ヴィア フェラータはイタリア語で『鉄の道』を意味し、岩に打ち付けられた杭とワイヤーに命綱を通して進むアクティビティです。
ペンダント小屋では参加に当たっての説明も夜に行われます。

小屋に宿泊し、翌日は深夜に出発して山頂を目指します。
3,500m以上の高所は森林限界を突破するため、花崗岩がむき出しの岩肌となります。
山頂近くには日の出前に到着しますが、視界をさえぎる植物がないため、美しい日の出を見ることができます。

頂上のローズピークは富士山よりも300m以上高い標高4,095mで、約0.6気圧です。
意識的な深呼吸を繰り返し、高山病を予防しながらゆっくりと登りました。
下りの際には、まだ浅い角度の太陽が作るキナバル山の壮大な陰が地表に映っている様子が見えました。

キナバル山の写真で最も有名なものがサウスピークの写真でしょう。
標高は3,933mで、ローズピークに比べると低いものの、映える光景であるために旅行会社のパンフレットなどで好んで使われています。

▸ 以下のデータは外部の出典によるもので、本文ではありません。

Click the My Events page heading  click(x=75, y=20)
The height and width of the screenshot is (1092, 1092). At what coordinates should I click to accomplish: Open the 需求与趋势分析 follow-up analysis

自身がキナバル山を訪問したのは2015年5月ですが翌月には大地震に見舞われ、現在では一部の岩などが崩れ、日本人を含めた10名の登山者が落石などで亡くなりました。
崩落で景観が変わっている場所もありますが、幸いにして、サウスピークには影響はありません。

下りのヴィア フェラータ開始地点は富士山と同じく3,776mの高さです。
キナバル山のヴィア フェラータはアジア初というだけではなく、世界最高所に設置されているものとして知られ、ショートとロングの2コースがあります。

ゲートから標高差2,200m以上ある山頂まで、往復距離20kmを走るキナバルマラソンも開かれており、優勝者は2時間半程度で往復してしまうのだそうです。
富士山の次のステップとして人気の高い山で国内からも近く、短期間に変わる植物分布も非常に面白い場所です。